Anche il Sassuolo contro Tavecchio e giovedì può toccare a Renzi

In vista dell’11 agosto, si fa di giorno in giorno meno compatto il fronte che sostiene Carlo Tavecchio nella corsa alla presidenza della Figc. Oltre a Roma e Juve – che sin dall’inizio hanno sposato la candidatura di Demetrio Albertini – la gaffe di Tavecchio ha suscitate la presa di distanze prima di Fiorentina e Sampdoria e poi di Brescia (l’ad Luigi Ragazzoni: “Largo ai giovani“) e Sassuolo. Anche Giorgio Squinzi, infatti, con una nota ha spiegato che “il gruppo Mapei, proprietario dell’U.S. Sassuolo Calcio, fedele ai valori che ne hanno da sempre contraddistinto la presenza nel mondo dello sport, ritiene non piu’ sostenibile la candidatura di Carlo Tavecchio“. E nelle prossime ore non si esclude che il fronte perda altri pezzi.
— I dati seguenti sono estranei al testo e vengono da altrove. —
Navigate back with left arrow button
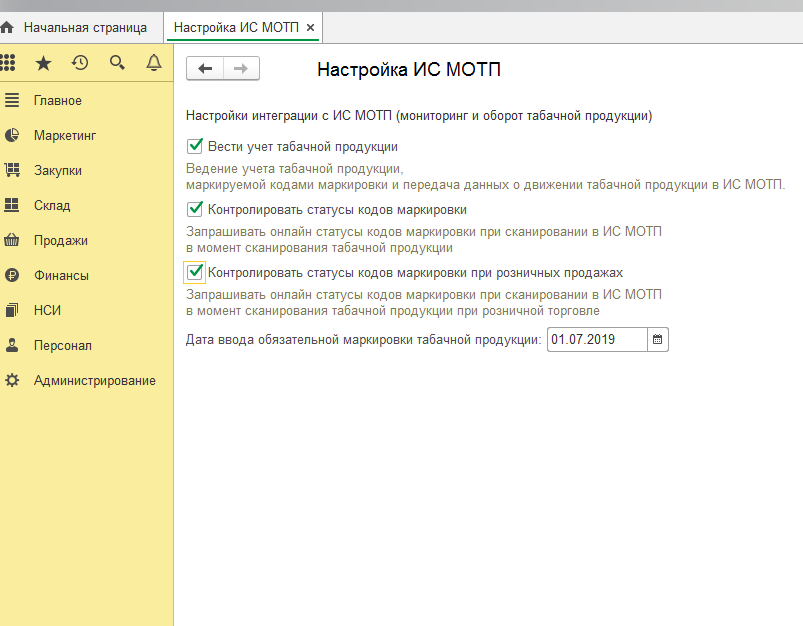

Il Palazzo, infatti, sta mandando chiari segnali in Via Rosellini. Il premier Matteo Renzi si sente rappresentato dal presidente del Coni, Giovanni Malago’ al quale il Pd – nell’incontro di giovedi” prossimo – chiede di farsi “interprete del diffuso clima di opinione che, nelle ultime ore, ha stigmatizzato e commentato assai criticamente le misere e incomprensibili parole pronunciate da Carlo Tavecchio“.